SURABAYA, beritalima.com- Pengadilan Negeri Tindak Pidana Korupsi (Tipikor) Surabaya, Jawa Timur, kembali menggelar sidang kasus korupsi dengan terdakwa mantan Walikota Madiun, H. Bambang Irianto, dengan agenda putusan, Selasa 22 Agustus 2017.

Dalam amar putusannya, majelis hakim yang diketuai
Unggul Warso Mukti, menyatakan terdakwa bersalah secara sah dan meyakinkan telah melakukan korupsi/gratifikasi dan pencucian uang sebagaimana dimadsud dalam pasal 12 huruf i dan huruf b Undang-Undang Nomor 31 Tahun 1999 tentang Pemberantasan Tindak Pidana Korupsi sebagaimana telah diubah dengan Undang-Undang Nomor 20 Tahun 2001 tentang tentang Pemberantasan Tindak Pidana Korupsi dan pasal 3 Undang-Undang Nomor 8 Tahun 2010 tentang Pencegahan dan Pemberantasan Tindak Pidana Pencucian Uang juncto Pasal 65 ayat (1) KUHP.

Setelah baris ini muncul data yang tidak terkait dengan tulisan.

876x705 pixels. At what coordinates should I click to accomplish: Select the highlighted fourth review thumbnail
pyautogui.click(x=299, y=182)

“Menyatakan terdakwa bersalah. Oleh karenanya, menghukum terdakwa selama 6 tahun penjara dikurangi selama terdakwa ditahan, membayar denda sebesar satu milyar subsider 4 bulan kurungan,” kata ketua majelis hakim, Unggul Warso Mukti, dalam amar putusannya.

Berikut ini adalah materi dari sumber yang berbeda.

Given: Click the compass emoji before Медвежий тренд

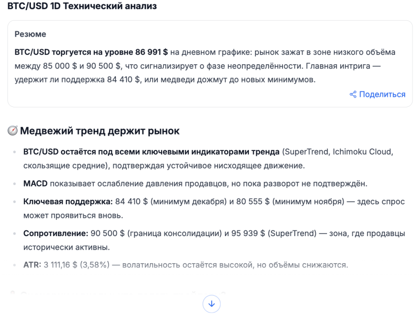Looking at the screenshot, I should (x=13, y=131).
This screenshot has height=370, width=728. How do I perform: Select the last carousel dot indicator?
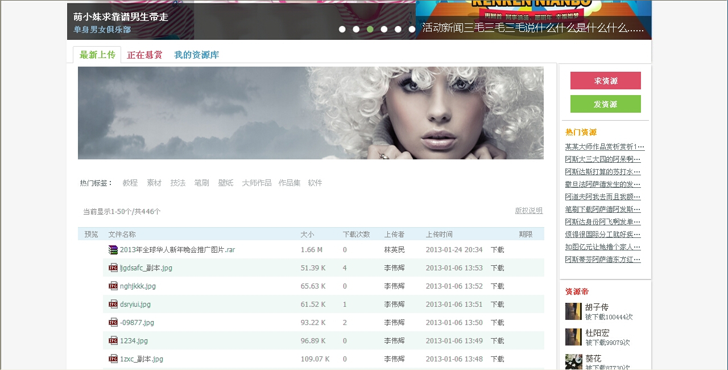[412, 29]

Putusan ini lebih ringan tiga tahun dari tuntutan Jaksa Penuntut Umum (JPU) pada KPK, yang menuntut terdakwa selama 9 tahun penjara. Atas putusan tersebut, baik terdakwa maupun JPU menyatakan pikir-pikir.

“Kami menyatakan pikir-pikir. Masih ada waktu satu minggu untuk menyatakan sikap,” kata penasehat hukum Bambang Irianto, Indra Priangkasa, kepada beritalima.com, Selasa 22 Agustus 2017, malam.

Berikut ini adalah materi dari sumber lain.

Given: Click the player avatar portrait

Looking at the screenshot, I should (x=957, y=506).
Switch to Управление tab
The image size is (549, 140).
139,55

Masih menurut Indra, dakwaan kesatu pasal 12 i, tidak mempertimbangkan kewenangan deskresi kepala daerah. “Dasar majelis memutus perkara Pasar Besar Kota Madiun (PBM) dengan Perpres 54/2010, kurang tepat. Seharusnya dengan Perpres 80/2003. Karena lelang proyek tahun 2009. Sehingga ada kesalahan penerapan hukum,” terang Indra.

Dakwaan kedua pasal 12 b, lanjutnya, yang mengatakan terdakwa menerima gratifikasi, mengabaikan prinsip-prinsip pembuktian dalam pasal 184 KUHAP.

“Karena keterangan saksi yg menerangkan terdakwa menerima gratifikasi, tidak didukung bukti lain. Kemudian terkait posisi terdakwa dalam pemberian suap kepada anggota Forkopimda, terdakwa hanya pemberi perintah kepada SKPD. Sedangkan SKPD adalah pemberi suap kepada Forkompimda dan Forkompimda adalah penerima suap,” jelasnya.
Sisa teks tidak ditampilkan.